* _WHAT IS BEING ASKED_
Render every line of the records below as a Markdown table with the columns n and Line, giving each line its row number and leaving out blank lines.

* _Source records_
☆ ☆ ☆ ☆ ☆

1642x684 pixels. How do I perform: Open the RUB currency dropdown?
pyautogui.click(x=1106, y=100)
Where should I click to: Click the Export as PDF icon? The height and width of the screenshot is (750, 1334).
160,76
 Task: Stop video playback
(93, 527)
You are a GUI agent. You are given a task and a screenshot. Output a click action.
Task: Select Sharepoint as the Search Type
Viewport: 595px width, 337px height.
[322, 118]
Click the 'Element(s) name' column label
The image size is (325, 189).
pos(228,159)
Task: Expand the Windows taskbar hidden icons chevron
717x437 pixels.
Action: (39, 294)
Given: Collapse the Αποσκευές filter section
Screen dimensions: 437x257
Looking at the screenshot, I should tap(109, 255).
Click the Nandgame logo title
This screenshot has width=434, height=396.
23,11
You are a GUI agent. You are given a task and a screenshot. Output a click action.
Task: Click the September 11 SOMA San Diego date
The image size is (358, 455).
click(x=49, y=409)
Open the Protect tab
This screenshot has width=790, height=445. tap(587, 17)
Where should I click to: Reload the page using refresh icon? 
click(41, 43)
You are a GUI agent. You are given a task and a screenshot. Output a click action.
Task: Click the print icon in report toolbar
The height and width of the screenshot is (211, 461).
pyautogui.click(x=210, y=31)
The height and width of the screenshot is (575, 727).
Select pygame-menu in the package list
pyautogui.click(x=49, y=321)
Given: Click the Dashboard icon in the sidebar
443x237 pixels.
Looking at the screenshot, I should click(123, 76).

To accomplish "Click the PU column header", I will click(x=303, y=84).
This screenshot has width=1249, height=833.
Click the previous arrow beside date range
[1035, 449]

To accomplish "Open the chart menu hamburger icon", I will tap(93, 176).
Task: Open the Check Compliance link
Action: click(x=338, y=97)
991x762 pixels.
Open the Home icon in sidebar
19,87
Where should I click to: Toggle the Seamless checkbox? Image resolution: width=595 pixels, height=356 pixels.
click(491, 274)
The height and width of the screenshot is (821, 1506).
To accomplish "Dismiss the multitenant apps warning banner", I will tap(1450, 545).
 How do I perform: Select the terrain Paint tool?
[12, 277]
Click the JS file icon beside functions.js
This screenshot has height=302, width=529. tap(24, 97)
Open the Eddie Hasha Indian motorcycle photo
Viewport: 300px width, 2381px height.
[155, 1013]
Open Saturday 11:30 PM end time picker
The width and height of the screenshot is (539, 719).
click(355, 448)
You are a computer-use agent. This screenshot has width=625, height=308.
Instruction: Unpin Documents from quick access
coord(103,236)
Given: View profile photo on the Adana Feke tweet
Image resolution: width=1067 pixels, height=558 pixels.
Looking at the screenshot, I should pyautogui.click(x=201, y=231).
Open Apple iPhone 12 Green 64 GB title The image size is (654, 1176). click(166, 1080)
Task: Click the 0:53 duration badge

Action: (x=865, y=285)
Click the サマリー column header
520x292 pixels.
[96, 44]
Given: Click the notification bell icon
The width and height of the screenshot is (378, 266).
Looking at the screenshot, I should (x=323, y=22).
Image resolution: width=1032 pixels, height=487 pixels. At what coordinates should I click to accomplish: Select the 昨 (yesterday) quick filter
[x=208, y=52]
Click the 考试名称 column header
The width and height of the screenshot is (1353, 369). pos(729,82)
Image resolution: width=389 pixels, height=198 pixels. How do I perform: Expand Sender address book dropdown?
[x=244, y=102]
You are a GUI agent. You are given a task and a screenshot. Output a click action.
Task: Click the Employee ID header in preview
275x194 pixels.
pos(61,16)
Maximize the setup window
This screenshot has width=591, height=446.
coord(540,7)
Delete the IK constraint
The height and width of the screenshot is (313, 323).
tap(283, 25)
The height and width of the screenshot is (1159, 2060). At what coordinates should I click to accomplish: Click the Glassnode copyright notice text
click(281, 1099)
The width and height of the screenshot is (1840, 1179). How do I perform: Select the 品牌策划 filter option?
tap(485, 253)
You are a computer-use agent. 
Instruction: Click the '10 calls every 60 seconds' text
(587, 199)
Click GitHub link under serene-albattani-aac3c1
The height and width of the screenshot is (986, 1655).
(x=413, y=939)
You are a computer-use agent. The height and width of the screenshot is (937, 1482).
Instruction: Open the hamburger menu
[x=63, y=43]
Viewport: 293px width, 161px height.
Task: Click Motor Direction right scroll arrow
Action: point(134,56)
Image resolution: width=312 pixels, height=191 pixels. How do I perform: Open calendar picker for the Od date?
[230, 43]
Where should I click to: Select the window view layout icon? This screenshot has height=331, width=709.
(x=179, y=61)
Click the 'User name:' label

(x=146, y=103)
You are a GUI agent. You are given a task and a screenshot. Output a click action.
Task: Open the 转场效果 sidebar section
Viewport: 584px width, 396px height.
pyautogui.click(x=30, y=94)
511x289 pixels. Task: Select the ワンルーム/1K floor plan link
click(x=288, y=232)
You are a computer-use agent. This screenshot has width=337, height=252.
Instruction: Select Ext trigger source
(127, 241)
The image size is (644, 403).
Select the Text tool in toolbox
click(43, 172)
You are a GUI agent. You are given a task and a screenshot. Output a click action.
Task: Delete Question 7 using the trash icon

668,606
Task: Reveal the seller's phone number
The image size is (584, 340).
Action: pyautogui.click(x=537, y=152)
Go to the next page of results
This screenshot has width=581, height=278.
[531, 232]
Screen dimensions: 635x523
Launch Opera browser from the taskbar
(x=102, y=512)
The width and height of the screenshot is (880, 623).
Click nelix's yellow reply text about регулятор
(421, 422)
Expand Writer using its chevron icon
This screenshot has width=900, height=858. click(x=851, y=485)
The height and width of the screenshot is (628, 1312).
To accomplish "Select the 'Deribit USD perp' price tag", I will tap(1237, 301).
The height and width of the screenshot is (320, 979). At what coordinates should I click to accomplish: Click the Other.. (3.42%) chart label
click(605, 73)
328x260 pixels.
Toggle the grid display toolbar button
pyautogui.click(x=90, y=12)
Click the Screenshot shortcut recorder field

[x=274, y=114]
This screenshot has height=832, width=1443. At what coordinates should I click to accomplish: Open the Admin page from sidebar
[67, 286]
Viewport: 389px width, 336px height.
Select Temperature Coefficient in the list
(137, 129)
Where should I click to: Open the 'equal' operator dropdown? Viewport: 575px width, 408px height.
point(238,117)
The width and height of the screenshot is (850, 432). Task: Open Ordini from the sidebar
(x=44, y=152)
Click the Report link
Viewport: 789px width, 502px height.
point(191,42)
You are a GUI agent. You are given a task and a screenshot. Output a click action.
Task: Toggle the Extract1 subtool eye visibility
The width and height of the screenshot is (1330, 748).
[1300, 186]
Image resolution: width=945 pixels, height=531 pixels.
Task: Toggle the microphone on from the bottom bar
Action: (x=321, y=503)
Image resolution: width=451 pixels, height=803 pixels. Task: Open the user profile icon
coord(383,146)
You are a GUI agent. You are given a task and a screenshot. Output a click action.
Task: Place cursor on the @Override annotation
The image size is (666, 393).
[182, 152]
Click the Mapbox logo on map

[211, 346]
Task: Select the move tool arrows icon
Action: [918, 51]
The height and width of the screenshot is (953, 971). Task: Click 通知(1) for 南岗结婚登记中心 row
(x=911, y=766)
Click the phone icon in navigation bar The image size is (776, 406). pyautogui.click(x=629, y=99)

☆ ☆ ☆ ☆ ☆

* _FINISHED EXERCISE_
| n | Line |
|---|---|
| 1 | 1642x684 pixels. How do I perform: Open the RUB currency dropdown? |
| 2 | pyautogui.click(x=1106, y=100) |
| 3 | Where should I click to: Click the Export as PDF icon? The height and width of the screenshot is (750, 1334). |
| 4 | 160,76 |
| 5 |  Task: Stop video playback |
| 6 | (93, 527) |
| 7 | You are a GUI agent. You are given a task and a screenshot. Output a click action. |
| 8 | Task: Select Sharepoint as the Search Type |
| 9 | Viewport: 595px width, 337px height. |
| 10 | [322, 118] |
| 11 | Click the 'Element(s) name' column label |
| 12 | The image size is (325, 189). |
| 13 | pos(228,159) |
| 14 | Task: Expand the Windows taskbar hidden icons chevron |
| 15 | 717x437 pixels. |
| 16 | Action: (39, 294) |
| 17 | Given: Collapse the Αποσκευές filter section |
| 18 | Screen dimensions: 437x257 |
| 19 | Looking at the screenshot, I should tap(109, 255). |
| 20 | Click the Nandgame logo title |
| 21 | This screenshot has width=434, height=396. |
| 22 | 23,11 |
| 23 | You are a GUI agent. You are given a task and a screenshot. Output a click action. |
| 24 | Task: Click the September 11 SOMA San Diego date |
| 25 | The image size is (358, 455). |
| 26 | click(x=49, y=409) |
| 27 | Open the Protect tab |
| 28 | This screenshot has width=790, height=445. tap(587, 17) |
| 29 | Where should I click to: Reload the page using refresh icon?  |
| 30 | click(41, 43) |
| 31 | You are a GUI agent. You are given a task and a screenshot. Output a click action. |
| 32 | Task: Click the print icon in report toolbar |
| 33 | The height and width of the screenshot is (211, 461). |
| 34 | pyautogui.click(x=210, y=31) |
| 35 | The height and width of the screenshot is (575, 727). |
| 36 | Select pygame-menu in the package list |
| 37 | pyautogui.click(x=49, y=321) |
| 38 | Given: Click the Dashboard icon in the sidebar |
| 39 | 443x237 pixels. |
| 40 | Looking at the screenshot, I should click(123, 76). |
| 41 | To accomplish "Click the PU column header", I will click(x=303, y=84). |
| 42 | This screenshot has width=1249, height=833. |
| 43 | Click the previous arrow beside date range |
| 44 | [1035, 449] |
| 45 | To accomplish "Open the chart menu hamburger icon", I will tap(93, 176). |
| 46 | Task: Open the Check Compliance link |
| 47 | Action: click(x=338, y=97) |
| 48 | 991x762 pixels. |
| 49 | Open the Home icon in sidebar |
| 50 | 19,87 |
| 51 | Where should I click to: Toggle the Seamless checkbox? Image resolution: width=595 pixels, height=356 pixels. |
| 52 | click(491, 274) |
| 53 | The height and width of the screenshot is (821, 1506). |
| 54 | To accomplish "Dismiss the multitenant apps warning banner", I will tap(1450, 545). |
| 55 |  How do I perform: Select the terrain Paint tool? |
| 56 | [12, 277] |
| 57 | Click the JS file icon beside functions.js |
| 58 | This screenshot has height=302, width=529. tap(24, 97) |
| 59 | Open the Eddie Hasha Indian motorcycle photo |
| 60 | Viewport: 300px width, 2381px height. |
| 61 | [155, 1013] |
| 62 | Open Saturday 11:30 PM end time picker |
| 63 | The width and height of the screenshot is (539, 719). |
| 64 | click(355, 448) |
| 65 | You are a computer-use agent. This screenshot has width=625, height=308. |
| 66 | Instruction: Unpin Documents from quick access |
| 67 | coord(103,236) |
| 68 | Given: View profile photo on the Adana Feke tweet |
| 69 | Image resolution: width=1067 pixels, height=558 pixels. |
| 70 | Looking at the screenshot, I should pyautogui.click(x=201, y=231). |
| 71 | Open Apple iPhone 12 Green 64 GB title The image size is (654, 1176). click(166, 1080) |
| 72 | Task: Click the 0:53 duration badge |
| 73 | Action: (x=865, y=285) |
| 74 | Click the サマリー column header |
| 75 | 520x292 pixels. |
| 76 | [96, 44] |
| 77 | Given: Click the notification bell icon |
| 78 | The width and height of the screenshot is (378, 266). |
| 79 | Looking at the screenshot, I should (x=323, y=22). |
| 80 | Image resolution: width=1032 pixels, height=487 pixels. At what coordinates should I click to accomplish: Select the 昨 (yesterday) quick filter |
| 81 | [x=208, y=52] |
| 82 | Click the 考试名称 column header |
| 83 | The width and height of the screenshot is (1353, 369). pos(729,82) |
| 84 | Image resolution: width=389 pixels, height=198 pixels. How do I perform: Expand Sender address book dropdown? |
| 85 | [x=244, y=102] |
| 86 | You are a GUI agent. You are given a task and a screenshot. Output a click action. |
| 87 | Task: Click the Employee ID header in preview |
| 88 | 275x194 pixels. |
| 89 | pos(61,16) |
| 90 | Maximize the setup window |
| 91 | This screenshot has width=591, height=446. |
| 92 | coord(540,7) |
| 93 | Delete the IK constraint |
| 94 | The height and width of the screenshot is (313, 323). |
| 95 | tap(283, 25) |
| 96 | The height and width of the screenshot is (1159, 2060). At what coordinates should I click to accomplish: Click the Glassnode copyright notice text |
| 97 | click(281, 1099) |
| 98 | The width and height of the screenshot is (1840, 1179). How do I perform: Select the 品牌策划 filter option? |
| 99 | tap(485, 253) |
| 100 | You are a computer-use agent.  |
| 101 | Instruction: Click the '10 calls every 60 seconds' text |
| 102 | (587, 199) |
| 103 | Click GitHub link under serene-albattani-aac3c1 |
| 104 | The height and width of the screenshot is (986, 1655). |
| 105 | (x=413, y=939) |
| 106 | You are a computer-use agent. The height and width of the screenshot is (937, 1482). |
| 107 | Instruction: Open the hamburger menu |
| 108 | [x=63, y=43] |
| 109 | Viewport: 293px width, 161px height. |
| 110 | Task: Click Motor Direction right scroll arrow |
| 111 | Action: point(134,56) |
| 112 | Image resolution: width=312 pixels, height=191 pixels. How do I perform: Open calendar picker for the Od date? |
| 113 | [230, 43] |
| 114 | Where should I click to: Select the window view layout icon? This screenshot has height=331, width=709. |
| 115 | (x=179, y=61) |
| 116 | Click the 'User name:' label |
| 117 | (x=146, y=103) |
| 118 | You are a GUI agent. You are given a task and a screenshot. Output a click action. |
| 119 | Task: Open the 转场效果 sidebar section |
| 120 | Viewport: 584px width, 396px height. |
| 121 | pyautogui.click(x=30, y=94) |
| 122 | 511x289 pixels. Task: Select the ワンルーム/1K floor plan link |
| 123 | click(x=288, y=232) |
| 124 | You are a computer-use agent. This screenshot has width=337, height=252. |
| 125 | Instruction: Select Ext trigger source |
| 126 | (127, 241) |
| 127 | The image size is (644, 403). |
| 128 | Select the Text tool in toolbox |
| 129 | click(43, 172) |
| 130 | You are a GUI agent. You are given a task and a screenshot. Output a click action. |
| 131 | Task: Delete Question 7 using the trash icon |
| 132 | 668,606 |
| 133 | Task: Reveal the seller's phone number |
| 134 | The image size is (584, 340). |
| 135 | Action: pyautogui.click(x=537, y=152) |
| 136 | Go to the next page of results |
| 137 | This screenshot has width=581, height=278. |
| 138 | [531, 232] |
| 139 | Screen dimensions: 635x523 |
| 140 | Launch Opera browser from the taskbar |
| 141 | (x=102, y=512) |
| 142 | The width and height of the screenshot is (880, 623). |
| 143 | Click nelix's yellow reply text about регулятор |
| 144 | (421, 422) |
| 145 | Expand Writer using its chevron icon |
| 146 | This screenshot has width=900, height=858. click(x=851, y=485) |
| 147 | The height and width of the screenshot is (628, 1312). |
| 148 | To accomplish "Select the 'Deribit USD perp' price tag", I will tap(1237, 301). |
| 149 | The height and width of the screenshot is (320, 979). At what coordinates should I click to accomplish: Click the Other.. (3.42%) chart label |
| 150 | click(605, 73) |
| 151 | 328x260 pixels. |
| 152 | Toggle the grid display toolbar button |
| 153 | pyautogui.click(x=90, y=12) |
| 154 | Click the Screenshot shortcut recorder field |
| 155 | [x=274, y=114] |
| 156 | This screenshot has height=832, width=1443. At what coordinates should I click to accomplish: Open the Admin page from sidebar |
| 157 | [67, 286] |
| 158 | Viewport: 389px width, 336px height. |
| 159 | Select Temperature Coefficient in the list |
| 160 | (137, 129) |
| 161 | Where should I click to: Open the 'equal' operator dropdown? Viewport: 575px width, 408px height. |
| 162 | point(238,117) |
| 163 | The width and height of the screenshot is (850, 432). Task: Open Ordini from the sidebar |
| 164 | (x=44, y=152) |
| 165 | Click the Report link |
| 166 | Viewport: 789px width, 502px height. |
| 167 | point(191,42) |
| 168 | You are a GUI agent. You are given a task and a screenshot. Output a click action. |
| 169 | Task: Toggle the Extract1 subtool eye visibility |
| 170 | The width and height of the screenshot is (1330, 748). |
| 171 | [1300, 186] |
| 172 | Image resolution: width=945 pixels, height=531 pixels. |
| 173 | Task: Toggle the microphone on from the bottom bar |
| 174 | Action: (x=321, y=503) |
| 175 | Image resolution: width=451 pixels, height=803 pixels. Task: Open the user profile icon |
| 176 | coord(383,146) |
| 177 | You are a GUI agent. You are given a task and a screenshot. Output a click action. |
| 178 | Task: Place cursor on the @Override annotation |
| 179 | The image size is (666, 393). |
| 180 | [182, 152] |
| 181 | Click the Mapbox logo on map |
| 182 | [211, 346] |
| 183 | Task: Select the move tool arrows icon |
| 184 | Action: [918, 51] |
| 185 | The height and width of the screenshot is (953, 971). Task: Click 通知(1) for 南岗结婚登记中心 row |
| 186 | (x=911, y=766) |
| 187 | Click the phone icon in navigation bar The image size is (776, 406). pyautogui.click(x=629, y=99) |